Centres & SPOKEs

On-the-ground Solutions Delivery

The core structure for delivery is a “hub and spoke” model, with a single centre servicing one or more SPOKEs in neighbouring locations.

Centres

The currently operating centre is the Africa Centre of Excellence for Sustainable Cooling and Cold-chain (ACES) – housed on a five hectare campus with adjacent 200 hectare farm in Kigali, Rwanda to undertake collaborative research, test new equipment, develop knowledge, training programmes and robust business models.

Two further Centres of Excellence are in development in India in Haryana and Telangana.

SPOKEs

"SPecialised Outreach and Knowledge Enterprises (SPOKE)"

SPOKEs across the continent will showcase how solutions can be deployed in practical, real-world applications and provide the ground training, capacity building and support for farmers and their communities from designing sustainable community cooling and cold-chain solutions, developing financeable business models, through to the day-to-day operations and Post-harvest Management, as well as developing the network of skilled engineers to support equipment installation and maintenance.

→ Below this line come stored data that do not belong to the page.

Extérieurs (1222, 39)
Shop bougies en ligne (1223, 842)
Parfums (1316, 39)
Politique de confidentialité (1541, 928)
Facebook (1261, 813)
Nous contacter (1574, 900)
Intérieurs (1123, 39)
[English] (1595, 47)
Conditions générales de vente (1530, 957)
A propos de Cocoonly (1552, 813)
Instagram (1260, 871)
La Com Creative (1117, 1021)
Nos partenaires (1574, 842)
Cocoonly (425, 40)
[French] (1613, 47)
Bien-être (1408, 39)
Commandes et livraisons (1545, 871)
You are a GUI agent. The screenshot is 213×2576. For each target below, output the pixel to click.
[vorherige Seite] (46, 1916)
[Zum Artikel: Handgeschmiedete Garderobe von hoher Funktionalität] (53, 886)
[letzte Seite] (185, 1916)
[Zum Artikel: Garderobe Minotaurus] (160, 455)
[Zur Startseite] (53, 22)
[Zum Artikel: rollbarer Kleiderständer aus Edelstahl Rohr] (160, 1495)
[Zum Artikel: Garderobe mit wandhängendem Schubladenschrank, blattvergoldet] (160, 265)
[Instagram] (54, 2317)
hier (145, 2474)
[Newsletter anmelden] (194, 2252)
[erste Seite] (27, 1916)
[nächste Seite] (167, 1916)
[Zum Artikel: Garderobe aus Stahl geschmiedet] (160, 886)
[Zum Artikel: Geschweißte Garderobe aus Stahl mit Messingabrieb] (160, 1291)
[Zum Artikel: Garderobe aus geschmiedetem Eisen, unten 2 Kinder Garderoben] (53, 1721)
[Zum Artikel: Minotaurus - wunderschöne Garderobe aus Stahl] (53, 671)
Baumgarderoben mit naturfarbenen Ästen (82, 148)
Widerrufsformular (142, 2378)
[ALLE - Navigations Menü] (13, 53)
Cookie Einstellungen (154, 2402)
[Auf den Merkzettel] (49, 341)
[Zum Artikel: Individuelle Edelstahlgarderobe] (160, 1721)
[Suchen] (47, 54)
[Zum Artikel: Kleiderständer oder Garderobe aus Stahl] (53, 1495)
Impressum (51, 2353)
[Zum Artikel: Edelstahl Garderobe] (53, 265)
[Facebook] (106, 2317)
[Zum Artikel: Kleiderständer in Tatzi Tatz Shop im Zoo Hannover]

SPOKEs can be sector specific (fish, dairy, etc.) according to the country’s need and to build up a network of expertise to cross-fertilise. A SPOKE will have the following elements: 

The knowledge and training site

This will cascade out the training developed and tested at ACES and/or ACCI into market through on the ground training to farmers as well foundation courses, etc. There will be technology demonstrations to support training.   The team will also be able to provide on-going support and advice.

Policy

The knowledge and training site will facilitate an environment for collaboration between the industry, governments, academia and development institutions. Additionally, the program will offer training sessions designed for policy-makers while emerging technologies can be showcased.

Model CCH

Model CCH where an operational CCH is established based on the results of the needs assessment and first TBYB deployment. This will be in use by a community but is subsidized, so can be used for demonstration and training to other farmer communities and also to test new equipment. It can also act as an outreach base for training, mentoring and even technical support. (Knowledge and Training site and Model CCH can be co-located).

“Try Before You Buy” (TBYB)

Free-of-charge basic cold-chain equipment (pre-cooling, aggregation and cold staging (storage) at community level and temperature-controlled vehicle) lent to farmer communities and co-operatives to enable them to test their business plan, validate their business model and allow their farmers to experience the value of cold-chain before

  • Farmers – (for example) making a financial commitment to a co-operative (even of a few dollars)

  • Co-operative – (for example) pitching a bank for finance to acquire their own cold-chain solution.

Mobile training

We are developing a pilot bespoke training facility which is built into a 40ft container/fixed lorry so as to be able to travel out to communities, technical colleges and other locations to provide training and certification. Benefits of this approach include:

  • Wider reach – including to more remote or distant places where training provision and accessibility are likely limited.
  • Better efficiencies – can take training to people and lower travel and DSA related costs; can access informal market
  • Flexibility to help balance ongoing work commitments and training needs (e.g. for farmers and engineers) rather than force trainees to visit the Centre for an extended.
  • Enables quick deployment of training resources and strengthened support and national capacity – supports effective handling and adoption of low-GWP energy efficient technologies.